Things Every CS Major Should Read

The page is currently in very rough form.

This page provides a list of papers that department faculty think our students would benefit from reading. It will evolve over time.

Anonymous. n.d. The story of Mel, a real programmer.

A funny historical piece. The story of Mel should give you a sense of a different era of programming, help you think differently about the relationships between code and data, and remind you of moral obligations of programmers.

John Backus. 1978. Can programming be liberated from the von Neumann style?: a functional style and its algebra of programs. Commun. ACM 21, 8 (August 1978), 613-641. DOI=10.1145/359576.359579

We've seen an evolution of approaches to program design. Early programs were unstructured. In the 70's and 80's, there was a move toward structured programming. In the 80's, 90's, and 00's, object-oriented programming was the primary mechanism. But in the 10's we're seeing increasing understanding of why a functional approach may be better. Backus, who invented Fortran, realized the power of functional programming decades ago. The first parts of this article provide a nice summary of this power.

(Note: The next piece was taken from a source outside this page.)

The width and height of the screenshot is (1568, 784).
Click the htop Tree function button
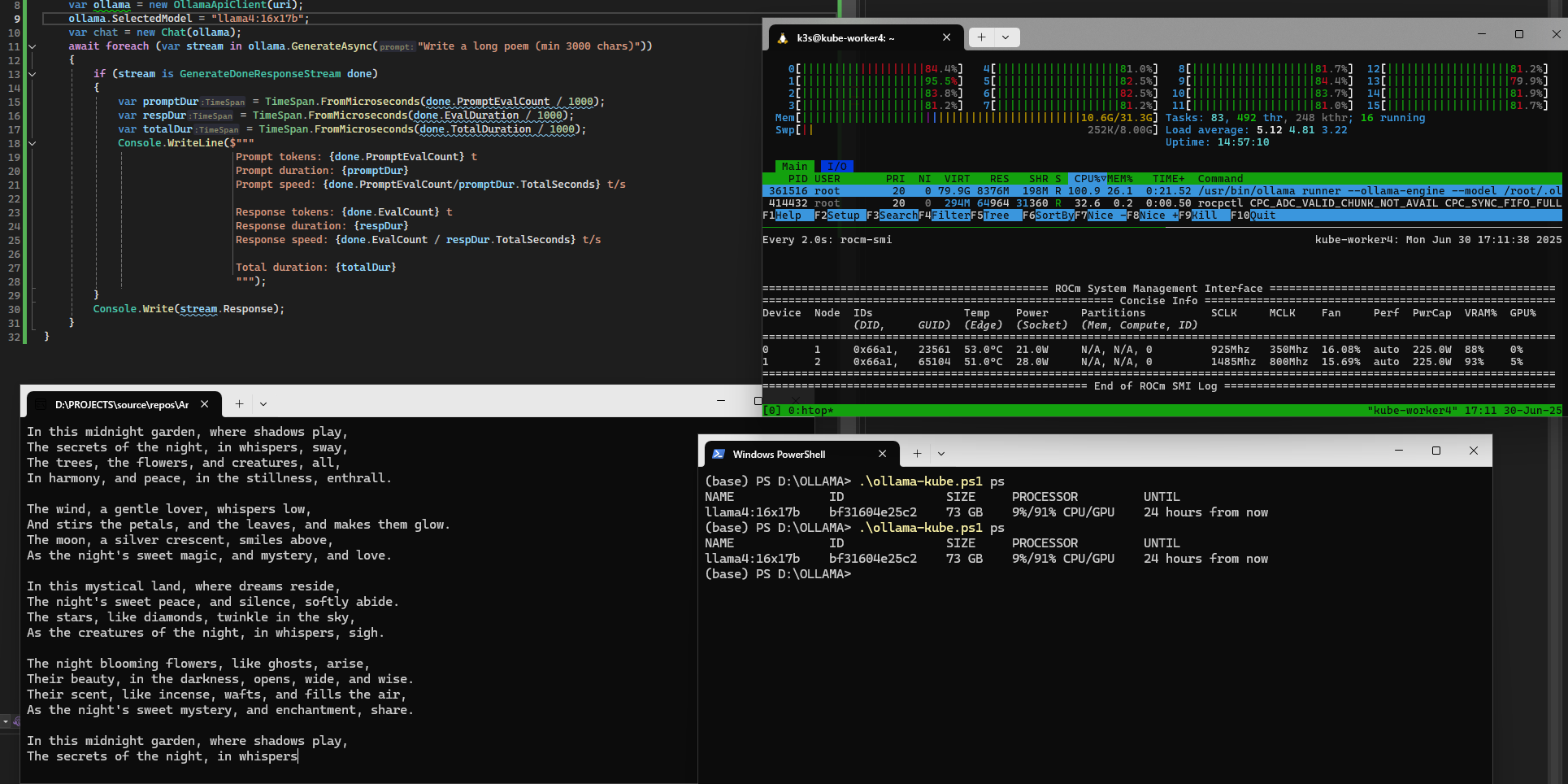[996, 216]
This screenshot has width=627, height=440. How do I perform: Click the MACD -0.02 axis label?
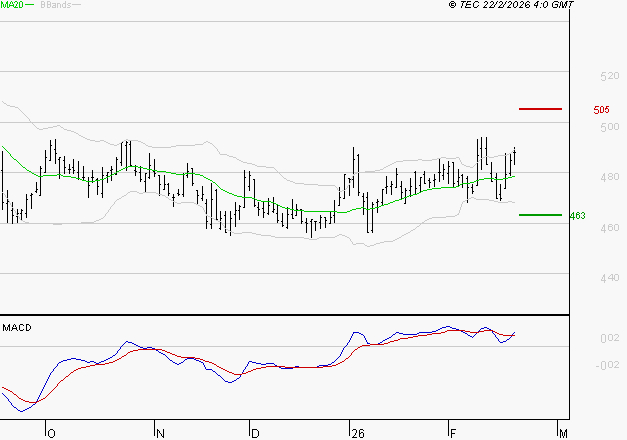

Jon Bentley. 1983. Programming pearls: Writing correct programs. Commun. ACM 26, 12 (December 1983), 1040-1045. DOI=10.1145/358476.358484

A very interesting discussion of a famous and often incorrectly implemented algorithm: binary search. Bentley provides an excellent example of the design of a unit test (although he does not call it such), then suggests that there are more formal techniques beyond unit testing likely to provide us with more confidence in our results.

Fred Brooks. The Mythical Man-Month.

A classic book on software engineering. Read it to better understand ways to think about group projects (and managing group projects).

Paul Graham. 2002. The roots of Lisp.

Paul Graham. 2002. What made Lisp different.

Grinnell starts our curriculum with Scheme, a dialect of Lisp. And we return to Lisp in many classes. These articles by Graham suggest reasons that Lisp remains a powerful programming model.

Ken Thompson. 1984. Reflections on trusting trust. Commun. ACM 27, 8 (August 1984), 761-763. DOI=10.1145/358198.358210

Thompson's Turing Award speech on reading and trusting code.

Stuart Wray. 2010. How pair programming really works. IEEE Computer.

There are a variety of good articles on pair programming. This is a nice short one.